Material supplied
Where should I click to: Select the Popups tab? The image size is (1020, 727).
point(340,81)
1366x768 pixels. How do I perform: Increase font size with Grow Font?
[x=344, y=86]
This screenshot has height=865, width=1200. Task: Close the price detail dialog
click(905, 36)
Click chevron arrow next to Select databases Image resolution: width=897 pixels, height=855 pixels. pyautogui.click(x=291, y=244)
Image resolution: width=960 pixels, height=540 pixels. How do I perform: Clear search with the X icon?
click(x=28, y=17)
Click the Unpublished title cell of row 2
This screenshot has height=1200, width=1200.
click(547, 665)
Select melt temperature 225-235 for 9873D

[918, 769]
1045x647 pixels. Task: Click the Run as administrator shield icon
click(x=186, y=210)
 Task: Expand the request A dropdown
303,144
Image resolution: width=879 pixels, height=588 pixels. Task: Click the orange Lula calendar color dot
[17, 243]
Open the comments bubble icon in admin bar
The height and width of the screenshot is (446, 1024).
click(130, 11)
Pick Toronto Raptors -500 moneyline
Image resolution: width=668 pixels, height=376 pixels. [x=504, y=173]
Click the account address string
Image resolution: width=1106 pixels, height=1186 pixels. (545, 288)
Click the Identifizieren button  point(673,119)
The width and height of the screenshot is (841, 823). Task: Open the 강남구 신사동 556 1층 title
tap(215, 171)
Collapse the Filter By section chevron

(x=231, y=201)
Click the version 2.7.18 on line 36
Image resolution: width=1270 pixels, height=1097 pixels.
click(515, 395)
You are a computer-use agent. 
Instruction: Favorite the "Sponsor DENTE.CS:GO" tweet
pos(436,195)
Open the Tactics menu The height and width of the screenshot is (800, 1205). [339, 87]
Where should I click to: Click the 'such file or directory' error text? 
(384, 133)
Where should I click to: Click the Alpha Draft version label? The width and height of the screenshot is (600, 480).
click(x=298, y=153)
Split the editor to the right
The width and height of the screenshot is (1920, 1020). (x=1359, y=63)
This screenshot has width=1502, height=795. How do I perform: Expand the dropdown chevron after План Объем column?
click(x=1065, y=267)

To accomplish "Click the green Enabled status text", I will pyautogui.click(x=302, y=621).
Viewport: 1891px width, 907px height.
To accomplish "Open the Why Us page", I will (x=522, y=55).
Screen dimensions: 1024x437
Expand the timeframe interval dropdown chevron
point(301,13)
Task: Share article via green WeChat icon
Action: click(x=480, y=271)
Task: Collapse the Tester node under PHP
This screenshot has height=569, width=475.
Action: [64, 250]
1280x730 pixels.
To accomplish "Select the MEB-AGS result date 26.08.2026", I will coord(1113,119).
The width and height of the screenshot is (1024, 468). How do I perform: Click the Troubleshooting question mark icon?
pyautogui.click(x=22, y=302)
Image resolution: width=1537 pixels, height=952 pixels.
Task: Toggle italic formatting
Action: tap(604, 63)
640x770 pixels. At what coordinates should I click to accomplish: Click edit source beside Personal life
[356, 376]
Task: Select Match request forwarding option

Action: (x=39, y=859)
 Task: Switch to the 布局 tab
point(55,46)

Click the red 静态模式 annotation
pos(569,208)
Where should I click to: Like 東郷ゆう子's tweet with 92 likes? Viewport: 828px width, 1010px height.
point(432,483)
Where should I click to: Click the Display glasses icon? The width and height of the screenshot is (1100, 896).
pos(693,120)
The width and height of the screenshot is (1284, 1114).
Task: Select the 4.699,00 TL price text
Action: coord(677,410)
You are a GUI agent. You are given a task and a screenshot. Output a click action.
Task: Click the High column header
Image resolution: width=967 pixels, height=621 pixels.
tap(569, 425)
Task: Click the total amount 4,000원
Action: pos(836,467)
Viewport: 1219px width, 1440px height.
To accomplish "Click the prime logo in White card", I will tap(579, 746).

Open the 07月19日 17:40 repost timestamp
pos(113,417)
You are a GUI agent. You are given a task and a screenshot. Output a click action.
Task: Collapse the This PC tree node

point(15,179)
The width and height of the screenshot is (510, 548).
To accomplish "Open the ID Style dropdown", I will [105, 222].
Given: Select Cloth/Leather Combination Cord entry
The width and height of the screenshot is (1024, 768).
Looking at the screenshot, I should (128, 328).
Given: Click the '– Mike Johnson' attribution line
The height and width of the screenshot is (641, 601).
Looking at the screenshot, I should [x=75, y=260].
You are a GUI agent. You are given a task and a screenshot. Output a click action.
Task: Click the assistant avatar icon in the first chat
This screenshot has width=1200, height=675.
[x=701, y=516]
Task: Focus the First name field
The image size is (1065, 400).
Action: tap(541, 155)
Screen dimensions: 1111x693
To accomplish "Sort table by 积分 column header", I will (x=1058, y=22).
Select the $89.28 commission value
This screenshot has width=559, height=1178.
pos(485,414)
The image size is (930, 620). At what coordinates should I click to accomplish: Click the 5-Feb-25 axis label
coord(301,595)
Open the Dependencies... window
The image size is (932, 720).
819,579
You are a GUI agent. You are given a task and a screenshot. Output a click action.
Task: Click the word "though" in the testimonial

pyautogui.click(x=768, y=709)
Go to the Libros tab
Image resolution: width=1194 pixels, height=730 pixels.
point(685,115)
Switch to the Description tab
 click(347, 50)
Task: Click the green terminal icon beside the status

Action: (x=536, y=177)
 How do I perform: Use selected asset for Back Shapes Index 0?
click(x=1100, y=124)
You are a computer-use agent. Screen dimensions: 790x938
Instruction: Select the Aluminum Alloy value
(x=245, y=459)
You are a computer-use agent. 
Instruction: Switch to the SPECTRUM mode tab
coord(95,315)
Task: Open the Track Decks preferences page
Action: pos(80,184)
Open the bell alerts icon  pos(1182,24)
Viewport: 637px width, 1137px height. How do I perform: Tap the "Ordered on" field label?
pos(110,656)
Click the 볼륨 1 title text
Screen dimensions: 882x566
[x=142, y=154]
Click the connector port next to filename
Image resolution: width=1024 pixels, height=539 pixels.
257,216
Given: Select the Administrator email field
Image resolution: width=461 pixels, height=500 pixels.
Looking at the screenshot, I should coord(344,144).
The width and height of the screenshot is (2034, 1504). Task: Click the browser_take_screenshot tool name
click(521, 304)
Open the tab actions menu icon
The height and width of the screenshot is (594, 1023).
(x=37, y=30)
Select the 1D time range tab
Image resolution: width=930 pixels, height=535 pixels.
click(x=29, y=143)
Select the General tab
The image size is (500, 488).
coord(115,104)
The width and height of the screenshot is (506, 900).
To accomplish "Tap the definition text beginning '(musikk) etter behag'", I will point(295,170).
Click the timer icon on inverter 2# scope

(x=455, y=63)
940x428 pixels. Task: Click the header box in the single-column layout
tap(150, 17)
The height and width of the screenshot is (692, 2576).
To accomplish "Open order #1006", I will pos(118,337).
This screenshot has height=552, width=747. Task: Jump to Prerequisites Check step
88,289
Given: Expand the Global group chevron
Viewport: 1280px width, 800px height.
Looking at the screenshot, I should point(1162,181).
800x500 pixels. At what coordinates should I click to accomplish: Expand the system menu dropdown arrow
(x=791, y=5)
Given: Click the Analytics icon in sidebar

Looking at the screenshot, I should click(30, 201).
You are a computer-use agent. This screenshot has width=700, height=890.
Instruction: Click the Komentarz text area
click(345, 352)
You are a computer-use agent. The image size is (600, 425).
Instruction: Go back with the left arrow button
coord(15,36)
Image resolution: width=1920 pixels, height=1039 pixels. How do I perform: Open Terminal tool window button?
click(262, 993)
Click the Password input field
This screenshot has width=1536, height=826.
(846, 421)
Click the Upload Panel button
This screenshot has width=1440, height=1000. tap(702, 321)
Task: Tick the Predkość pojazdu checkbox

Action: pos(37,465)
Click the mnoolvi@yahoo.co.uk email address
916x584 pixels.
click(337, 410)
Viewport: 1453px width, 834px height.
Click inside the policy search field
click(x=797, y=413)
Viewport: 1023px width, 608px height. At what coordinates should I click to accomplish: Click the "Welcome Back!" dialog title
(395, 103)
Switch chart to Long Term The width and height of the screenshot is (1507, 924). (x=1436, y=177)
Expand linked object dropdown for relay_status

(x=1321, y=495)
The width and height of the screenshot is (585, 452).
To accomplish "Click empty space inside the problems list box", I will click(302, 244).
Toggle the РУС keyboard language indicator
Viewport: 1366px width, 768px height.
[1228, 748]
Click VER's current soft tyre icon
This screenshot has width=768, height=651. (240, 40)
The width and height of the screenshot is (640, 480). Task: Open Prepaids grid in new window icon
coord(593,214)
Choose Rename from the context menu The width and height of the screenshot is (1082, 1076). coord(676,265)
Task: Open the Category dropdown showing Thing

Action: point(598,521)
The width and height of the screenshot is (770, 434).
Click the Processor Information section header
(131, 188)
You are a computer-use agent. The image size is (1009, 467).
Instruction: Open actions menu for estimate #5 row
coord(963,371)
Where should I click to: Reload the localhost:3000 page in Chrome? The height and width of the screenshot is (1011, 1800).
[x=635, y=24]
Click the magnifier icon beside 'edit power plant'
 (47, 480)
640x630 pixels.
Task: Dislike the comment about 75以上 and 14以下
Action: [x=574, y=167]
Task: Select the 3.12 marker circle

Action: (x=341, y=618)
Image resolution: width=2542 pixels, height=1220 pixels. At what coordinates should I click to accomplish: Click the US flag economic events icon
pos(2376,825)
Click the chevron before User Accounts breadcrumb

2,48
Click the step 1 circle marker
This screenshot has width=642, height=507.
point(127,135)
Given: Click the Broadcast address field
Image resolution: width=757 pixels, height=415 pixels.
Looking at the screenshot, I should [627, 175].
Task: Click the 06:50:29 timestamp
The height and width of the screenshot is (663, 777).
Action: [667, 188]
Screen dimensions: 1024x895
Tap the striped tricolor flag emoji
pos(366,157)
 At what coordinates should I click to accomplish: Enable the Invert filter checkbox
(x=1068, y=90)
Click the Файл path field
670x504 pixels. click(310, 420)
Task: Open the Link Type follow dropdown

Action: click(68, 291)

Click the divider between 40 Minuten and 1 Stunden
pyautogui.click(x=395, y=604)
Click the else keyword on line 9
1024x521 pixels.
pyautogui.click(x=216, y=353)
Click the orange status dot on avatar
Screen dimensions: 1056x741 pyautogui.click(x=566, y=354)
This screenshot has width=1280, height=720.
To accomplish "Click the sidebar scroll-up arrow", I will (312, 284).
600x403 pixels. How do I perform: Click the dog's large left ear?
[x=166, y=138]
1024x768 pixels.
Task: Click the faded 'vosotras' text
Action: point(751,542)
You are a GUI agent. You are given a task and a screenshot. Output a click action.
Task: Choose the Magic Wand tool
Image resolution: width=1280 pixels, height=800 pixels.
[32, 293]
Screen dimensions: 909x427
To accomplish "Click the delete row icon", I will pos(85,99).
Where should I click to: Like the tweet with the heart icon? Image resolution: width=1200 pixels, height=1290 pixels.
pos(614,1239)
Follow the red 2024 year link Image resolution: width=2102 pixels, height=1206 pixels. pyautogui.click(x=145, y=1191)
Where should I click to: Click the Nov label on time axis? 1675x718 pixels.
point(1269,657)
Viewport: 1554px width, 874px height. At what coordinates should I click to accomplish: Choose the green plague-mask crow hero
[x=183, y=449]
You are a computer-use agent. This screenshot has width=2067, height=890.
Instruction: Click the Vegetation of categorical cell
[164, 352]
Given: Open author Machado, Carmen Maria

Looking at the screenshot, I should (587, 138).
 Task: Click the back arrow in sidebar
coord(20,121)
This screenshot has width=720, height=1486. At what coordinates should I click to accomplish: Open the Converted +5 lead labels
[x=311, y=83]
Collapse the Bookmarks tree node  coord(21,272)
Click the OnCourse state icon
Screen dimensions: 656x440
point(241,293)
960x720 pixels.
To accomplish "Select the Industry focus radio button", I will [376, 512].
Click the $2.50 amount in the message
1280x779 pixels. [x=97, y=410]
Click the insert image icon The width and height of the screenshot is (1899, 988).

Exercise requirements
Look through the data above for the word "email". Report each line where it occurs.

Solution below
Given: Select the Administrator email field
Click the mnoolvi@yahoo.co.uk email address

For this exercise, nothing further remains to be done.